You can probably count on one hand the number of Permaculture designers world-wide who can get away with that.
When I do a Permaculture design for someone, I’m out there with them, walking the site, looking at existing plants and their habitat, examining soil and hydrology issues. Then I’m out there with the landowner (or his minions), doing the work.
Don, I know you’ve done lots of things. Have you worked as a consultant?
There is a popular, but totally wrong image of a “consultant” as someone who comes in, takes a look around, and then writes a report. I imagine that work exists, but I’ve never been able to find it! My consulting clients had this annoying habit of wanting me to actually do something!
To that end, I’m looking at the best use of my time. Do I waste lots of time accessing Digital Elevation Models, importing them into SketchUp Pro, painstakingly modelling specific features, providing before-and-after models?
No! That’s not what clients want. (At least not any clients I’ve been able to attract.) This might be appropriate when the sizzle is more important than the steak, such as if a developer is hiring you to produce glossy sales material, but it is certainly not what any Permaculture design clients I’ve ever met are expecting. They want you to actually do stuff!
Of the 150 or so Permaculture Design Certificates I’ve signed, I’d guess that only one or two got the PDC with the expectation that it was going to launch a consulting career for them. Perhaps 10-20 of them were already professional landscapers, who wanted to be able to sell Permaculture services to their clients — but those services would be actually moving earth and planting plants, not presenting the client with a thumb drive! The other 80% or so wanted to learn Permaculture design in order to implement it on their own site.

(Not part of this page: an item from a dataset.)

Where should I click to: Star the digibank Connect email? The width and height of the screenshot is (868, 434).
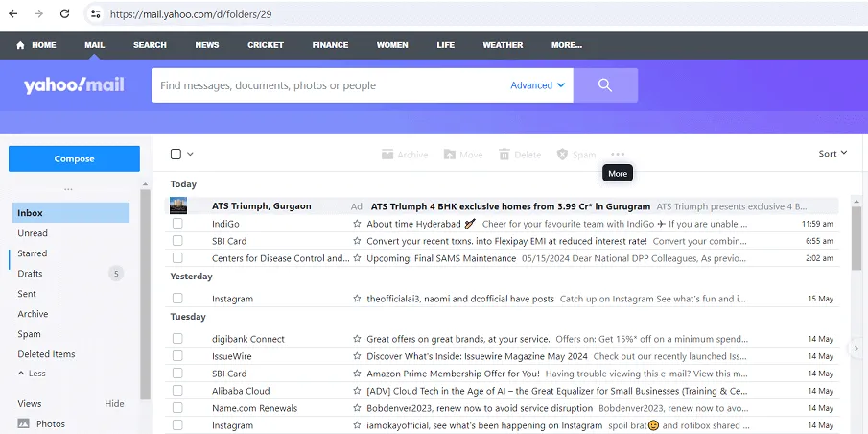coord(357,339)
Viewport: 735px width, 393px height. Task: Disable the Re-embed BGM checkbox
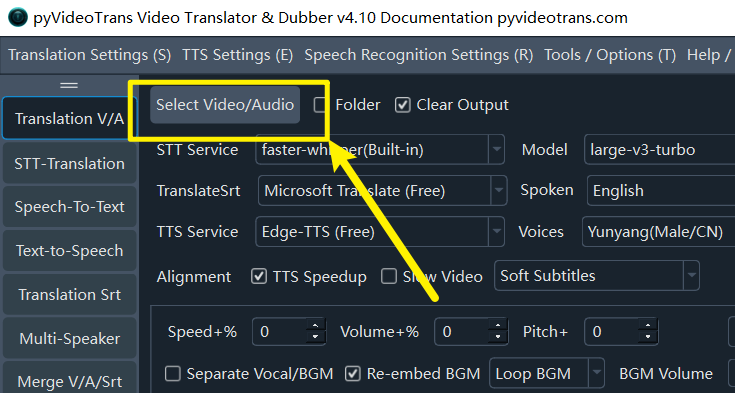(x=352, y=374)
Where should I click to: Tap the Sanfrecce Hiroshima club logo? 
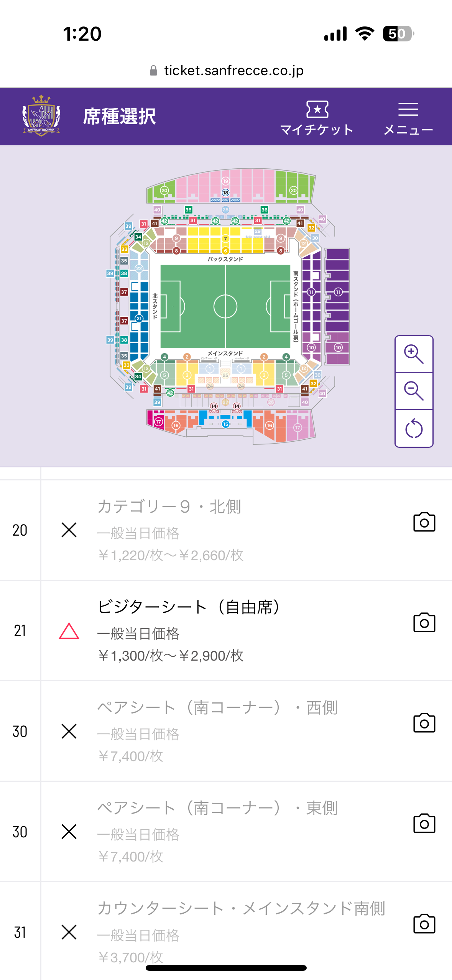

So while your “sound movies” analogy might make sense to you, I think it’s irrelevant to Permaculture design, which, unlike movies — sound or not — isn’t a spectator sport.
Dear Jan
As I said, I am a gardener and have been a worker on a small farm where spending money on twine to tie up the peppers was a big deal and we diligently resused twine from year to year.
When I hear people like Lawton and Doherty talk about the value of doing a computer drawing, I just have to accept that I haven’t done work for the type of clients or on the scale they have. Lawton’s farm where he lives serves 30,000 meals a year and employs two chefs. That’s a pretty good sized business. He said during the interview that he has been working with the same video team for more than a decade, and so they have developed a working relationship which let’s them produce high quality videos efficiently. He remarked that the video team wants him to always wear the same clothing so that they can cut and paste episodes which were filmed at different times and places which happen to fit the needs of a particular video. Such a method of operating is very similar to that of a Hollywood movie, where ‘continuity’ is a big deal and there are people who are responsible for maintaining it.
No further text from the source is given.